One of the best things about summertime is soaking up the sun, whether on a well deserved holiday or just getting a quick lunchtime break from the office. But how much sun exposure is good for you, and when does it become harmful? We asked Dr James Shelley, Consultant Dermatologist at Cromwell Hospital.

Benefits and risks of the sun

Exposure to the sun’s rays has health benefits but also some risks. The benefits include vitamin D production – important for maintaining healthy bones – and lifting the mood to give a real sense of wellbeing. But it is well known that sun exposure can also increase the risk of skin cancer (including melanoma), stimulate changes in moles, and cause premature skin ageing.

The benefits and risks need to be balanced according to individual circumstances. People who are most at risk of developing skin cancer and premature skin ageing are those who have pale skin, blond or red hair, blue eyes, and who freckle easily. Children are also very sensitive to sun exposure and can burn easily.

Protecting yourself from the sun

To avoid the adverse effects of sun exposure, both adults and children should stay in the shade around midday when the sun is at its strongest, cover up with clothes, wear a wide brimmed hat and sunglasses, and apply a high factor sun cream to any exposed skin. Sun cream should be reapplied every two to three hours, and always after swimming.

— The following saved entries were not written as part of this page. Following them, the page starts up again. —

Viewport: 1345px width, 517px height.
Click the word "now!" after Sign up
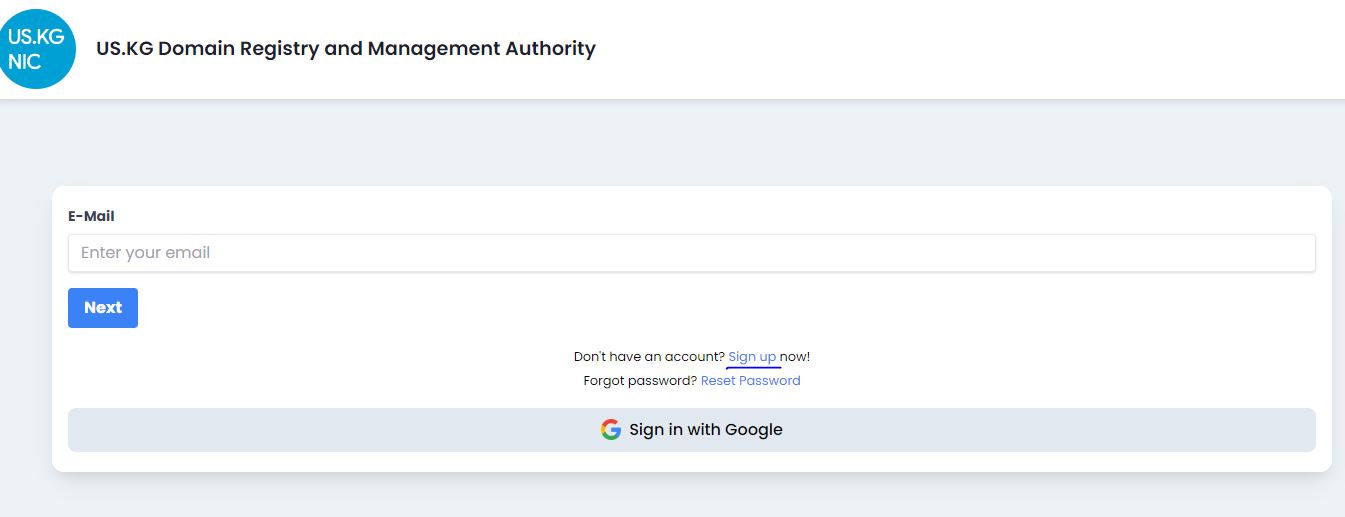[795, 357]
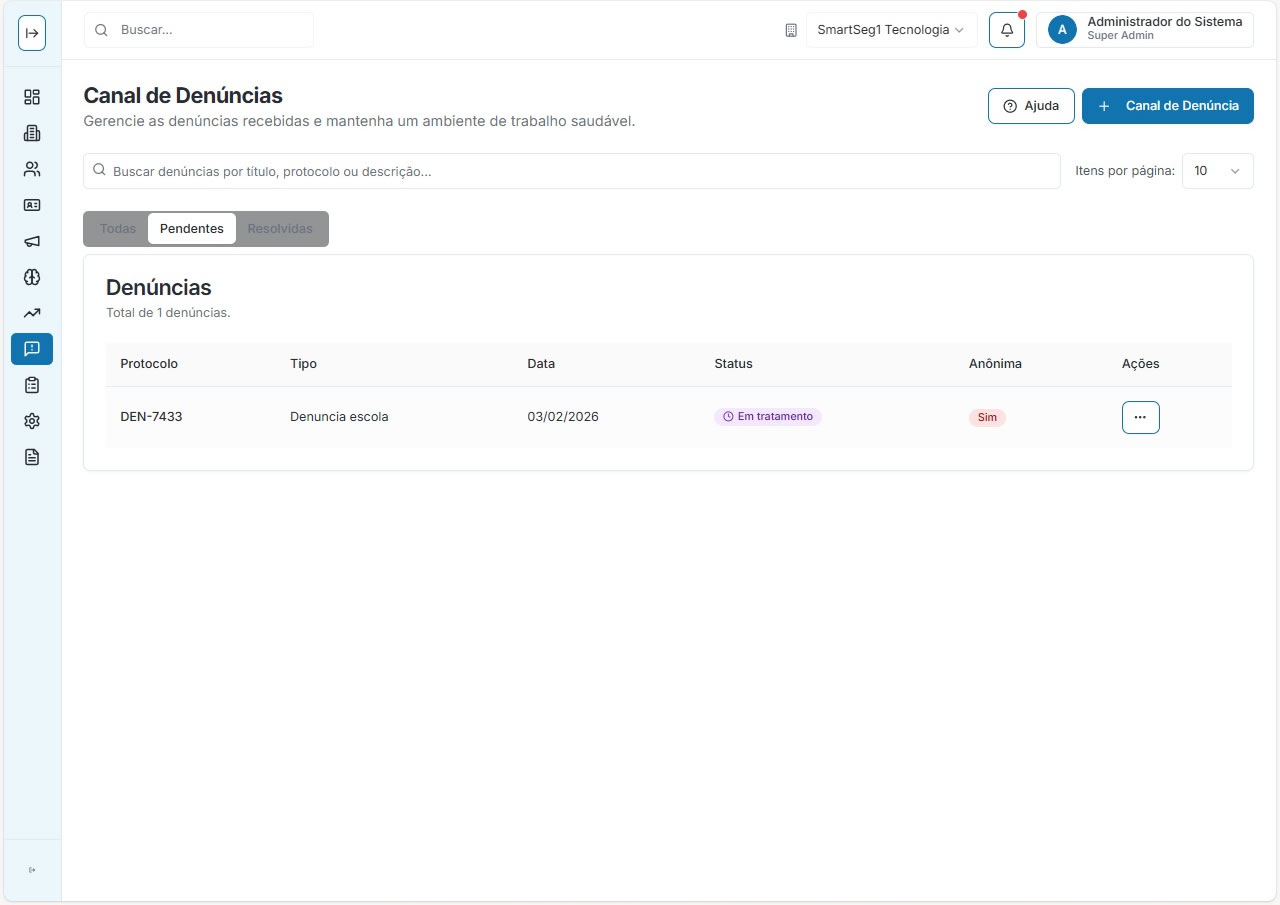
Task: Expand the Itens por página dropdown
Action: 1217,171

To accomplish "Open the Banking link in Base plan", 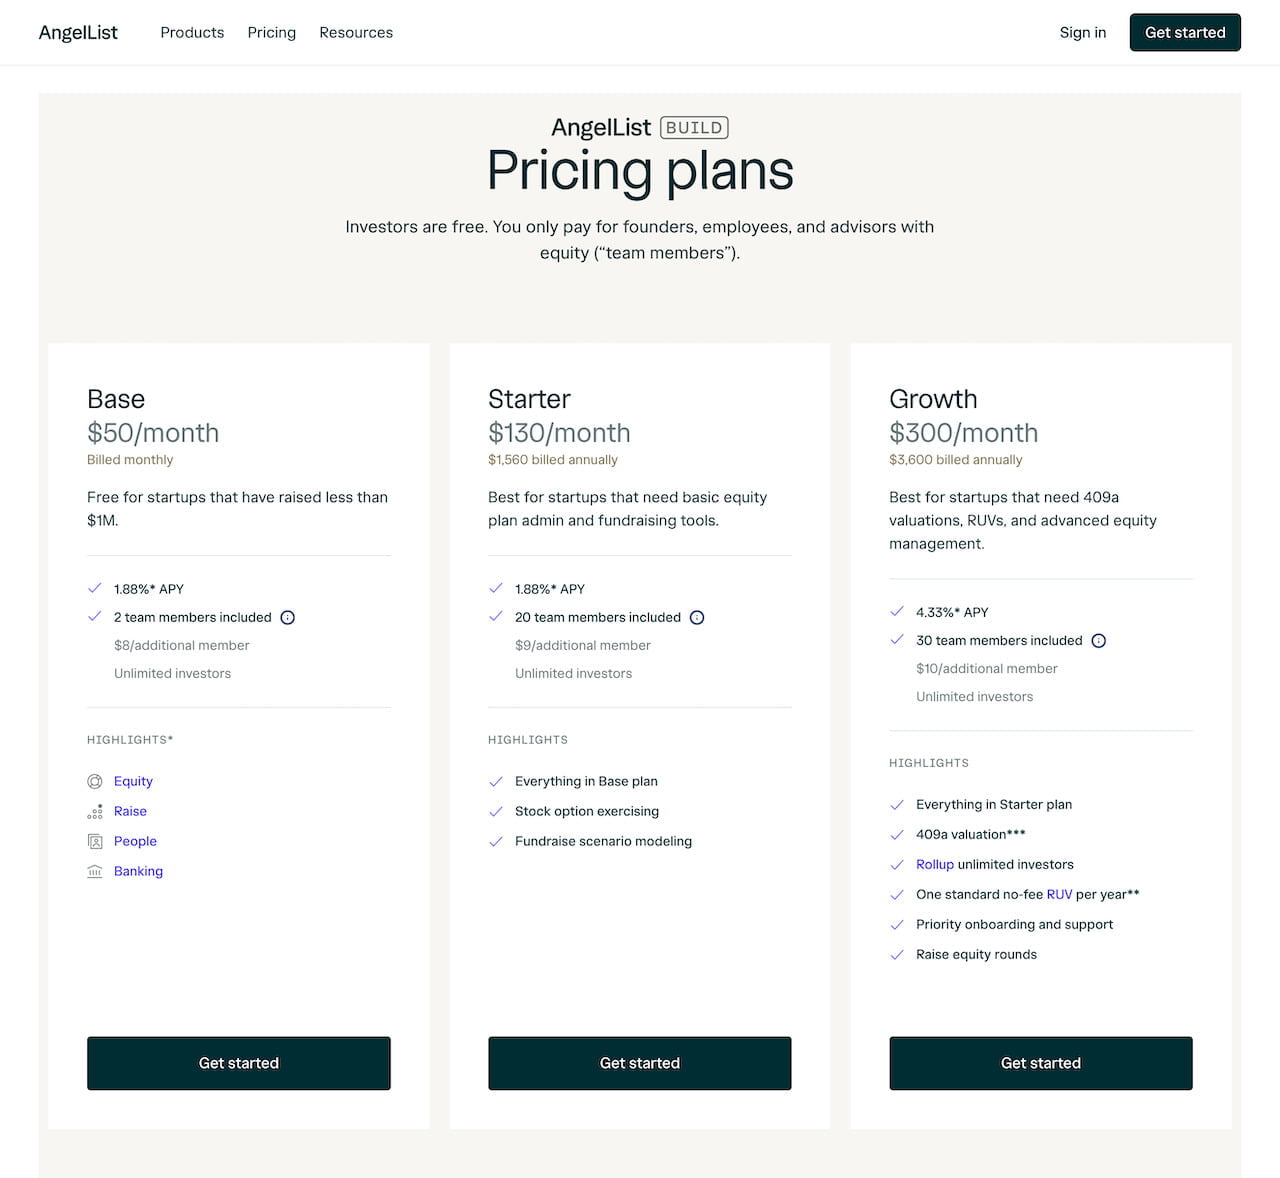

If you are very strict about sun protection however there is a risk of vitamin D deficiency, especially for people who do not eat much oily fish (a good source of vitamin D) or those of a darker skin type who naturally need more sun exposure to make vitamin D. In general, for people of a darker skin type, being vitamin D deficient is more of a risk than skin cancer, so sun protection is less important for this group and vitamin D supplements may be useful.

Supplements may also be beneficial for pregnant or breastfeeding women and young children whose requirements for vitamin D are naturally high.

Pay attention to moles

You may notice your moles more in summer, and any changes in them. Often these changes do not indicate anything abnormal, but a change can be the first sign of a skin cancer developing.

Things to look out for include: darkening of the mole, developing an irregular edge or colour, bleeding, itching, or simply a new mole appearing or growing. If any of these are noticed then further assessment by a GP or dermatologist would be recommended.